Era el chapoteo inconfundible de la lubricación natural siendo agitada. Un clac-clac suave, profundo, que delataba la entrada y salida de los dedos de Deus moviéndose con una cadencia experta dentro de ella.
—¿Lo oyes, papá? —susurró Sonia, y su voz se quebró en un suspiro líquido justo cuando el sonido del chapoteo se hizo más rápido, más intenso.
Era un sonido íntimo que pintaba en la mente de todos los presentes la imagen exacta de lo que estaba ocurriendo. Sonia no estaba simplemente hablando; estaba siendo estimulada frente a ellos, usando el placer como un escudo y una declaración de guerra.
Michel Guzmán se tambaleó. El sonido de los dedos trabajando en el interior de su hija parecía retumbar como si fueran martillazos. Sus ojos se fijaron en el commlink con un horror hipnótico; ya no podía fingir que era una charla, o que ella estaba drogada. El sonido era demasiado real, demasiado animal.
Vargas apartó la mirada, visiblemente incómodo por primera vez en toda la noche. El Detective Miller se llevó una mano a la cara, deseando estar en cualquier otro lugar de Seattle. Incluso Faisal, acostumbrado a las historias de su jefe, desvió la vista hacia el ventanal roto.

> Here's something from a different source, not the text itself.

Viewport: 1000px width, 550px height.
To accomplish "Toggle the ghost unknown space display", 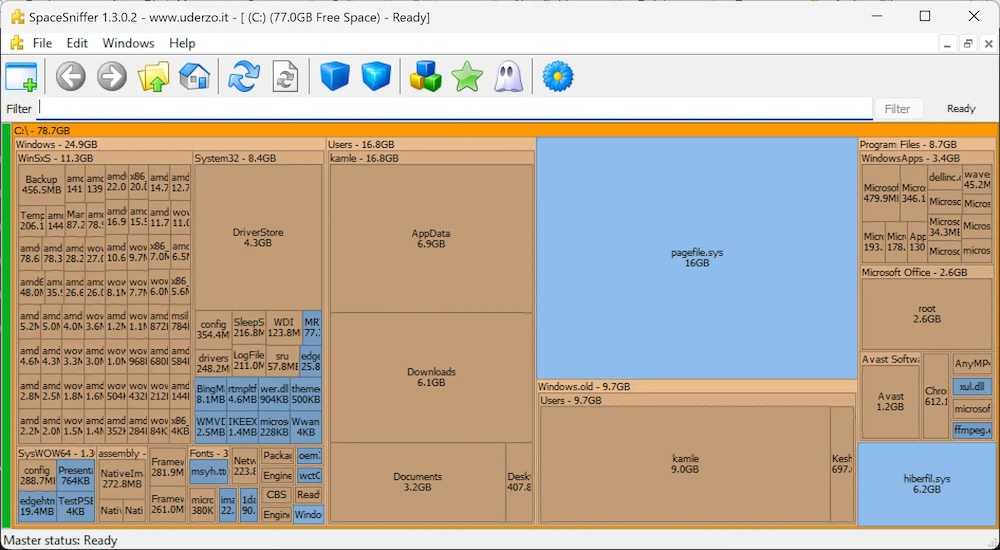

Solo Wendy y Kassandra permanecieron impasibles, disfrutando de la humillación sistemática del ejecutivo. El chapoteo continuó unos segundos más, volviéndose más errático y urgente, hasta que Sonia soltó un grito sordo de puro éxtasis
Se escuchó una pausa, el sonido de una respiración que se cortó en seco por la intensidad del orgasmo que Sonia estaba alcanzando bajo la lengua de Deus. Luego, una exhalación larga, temblorosa y cargada de una satisfacción que era el insulto definitivo para su padre.
—Si ser una puta es sentir esto... —la voz de Sonia volvió, más baja, más ronca, casi en un susurro post-orgásmico que rezumaba desprecio—, entonces debiste haberme... mmm... dejado serlo hace mucho tiempo, papá. Piraté... —logró decir ella, con la voz rota por el esfuerzo físico—. Piraté de una puta vez, ya no puedes dar más pena.
19 de Marzo, 2057. Domingo. Ático de Deus, Belltown. 08:26.
El sol de la mañana sobre Seattle no era más que un disco pálido filtrándose a través de la perpetua bruma gris, pero en la terraza del ático, el frío no existía gracias al sistema de calefacción radiante.
Sonia estaba sentada a horcajadas sobre él, con las piernas entrelazadas a su cintura bajo una pesada manta de lana de alpaca que los cubría a ambos. La piel de Sonia, aún sensible por la intensidad de una noche durmiendo poco, buscaba el contacto constante con la de Richard. Él permanecía recostado en el diván de exterior, sosteniendo con una mano la cintura de la chica y con la otra un porro que desprendía un aroma dulce y resinoso. Lo cedió a su nueva conquista.
Sonia tomó una calada profunda, cerrando los ojos mientras el humo llenaba sus pulmones, y luego lo soltó lentamente hacia el skyline de la ciudad que, desde esa altura, parecía una maqueta inofensiva. Le pasó el canuto a Deus con un gesto perezoso y apoyó la frente contra la de él, sintiendo el calor que emanaba de su pecho.
—Nunca había pasado tanto tiempo en silencio con alguien sin sentir que me estaban evaluando —confesó ella en un susurro—. En la corporación, cada cena, cada paseo, cada conversación era una preparación para algo. Una inversión. Aquí... —hizo una pausa, mirando sus manos entrelazadas— simplemente estoy. Es adictivo.
Richard fumó una calada y soltó el humo, dejando que el viento se lo llevara hacia la arcología Renraku en la distancia.
—La libertad siempre muerde un poco al principio —respondió él con una media sonrisa—. Pero te acabas acostumbrando al sabor.
Sonia soltó una pequeña risa y le quitó el porro de nuevo, dándole un beso fugaz que sabía a marihuana y a la promesa de un día que, por primera vez, le pertenecía por completo.
—Cuéntame algo de ti que no sepa —pidió ella, acomodándose mejor sobre él—. Algo que no sea sobre magia, ni sobre el Austral. ¿Quién era Deus de niño?